Severe vibration during pneumatic transmission; long transit time; excessively high temperature and severe vibration of the transport vehicle, etc.


Laboratory specimen processing


Specimen preservation time is long; specimen preservation temperature is too high; not centrifuged in time; blood is not completely coagulated before centrifugation; centrifugation temperature is too high and speed is too fast; centrifugation again, etc.


Hemolysis in the body


Autoimmune hemolysis, such as incompatible blood transfusion; genetic and metabolic diseases, such as thalassemia, hepatolenticular degeneration; drug hemolytic reaction after medication, such as acute hemolytic reaction caused by intravenous ceftriaxone sodium; severe infection; diffuse vascularity Internal coagulation; heart stents, artificial heart valves, extracorporeal membrane oxygenation therapy, etc. The hemolysis laboratory of specimens caused by hemolysis in the body shall not be rejected, and the physician shall indicate on the application form.

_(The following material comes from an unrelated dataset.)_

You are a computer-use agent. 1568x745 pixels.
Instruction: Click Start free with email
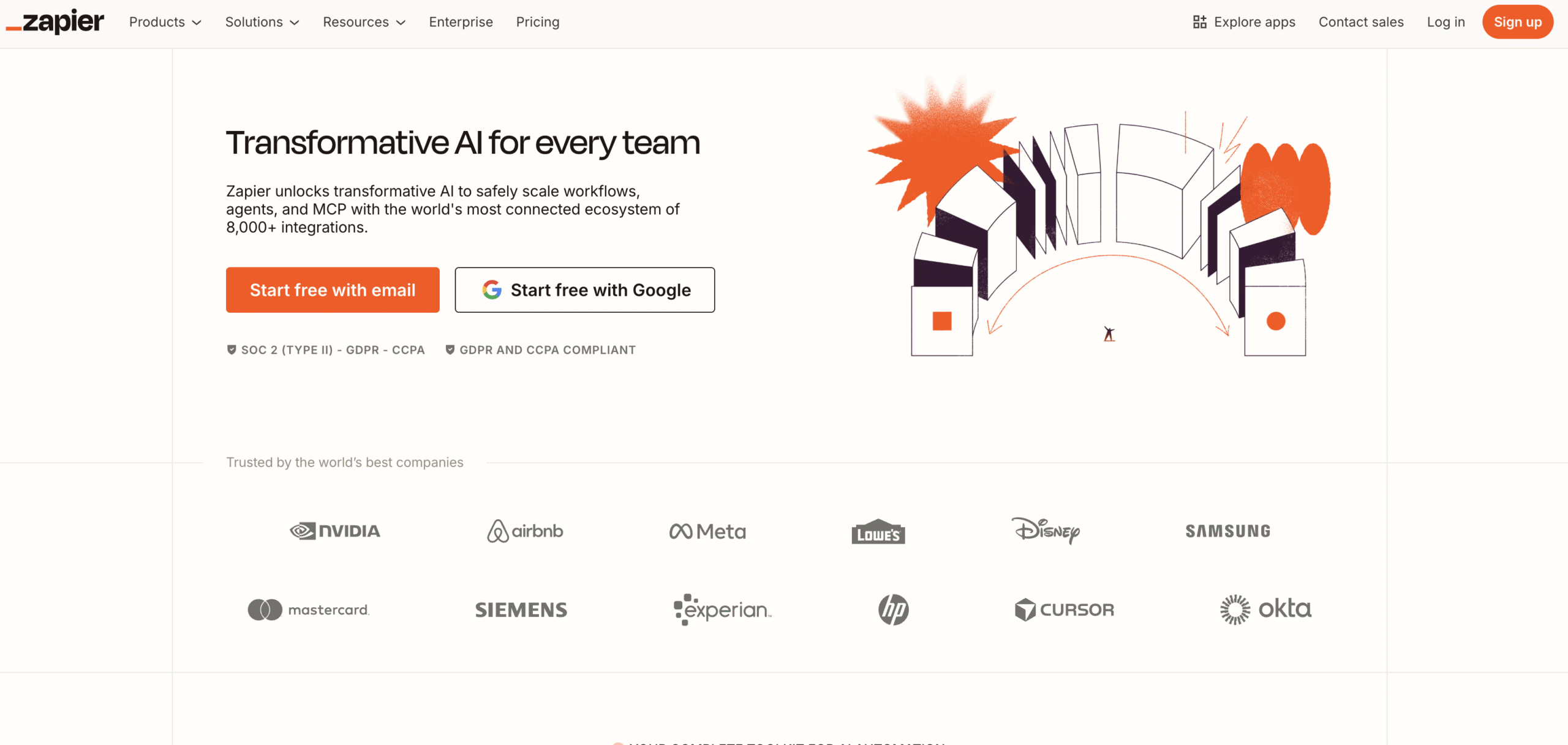333,290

In addition, non-clinical examination-related hemolysis is caused by pathological reasons, and there are independent detection indicators, because it is not the focus of this article, so I will not repeat it.


3. The influence of hemolyzed samples on clinical examination


There are many factors that affect the accuracy of test results, including before analysis, during analysis, and after analysis. Before the analysis, the influencing factors accounted for a large proportion. After all, we cannot know what the sample went through before it came to the laboratory. Therefore, when we encounter abnormal results, we should analyze them scientifically from the laboratory and clinical perspectives. For unexplainable results, we should communicate with the clinic more. This will help us discover problems in time and re-examine by re-collecting specimens. To solve the problem, a more accurate and reliable test result can be obtained.


Hemolysis has different, quantitative, and significant effects on a number of clinical test indicators. Therefore, while providing the quality of clinical samples and avoiding clinical test-related hemolysis, it is also necessary to fully consider hemolytic factors in the process of clinical analysis The existence and influence of the index, and actively develop the index-related hemolysis index, so as to ensure the validity of the clinical examination data.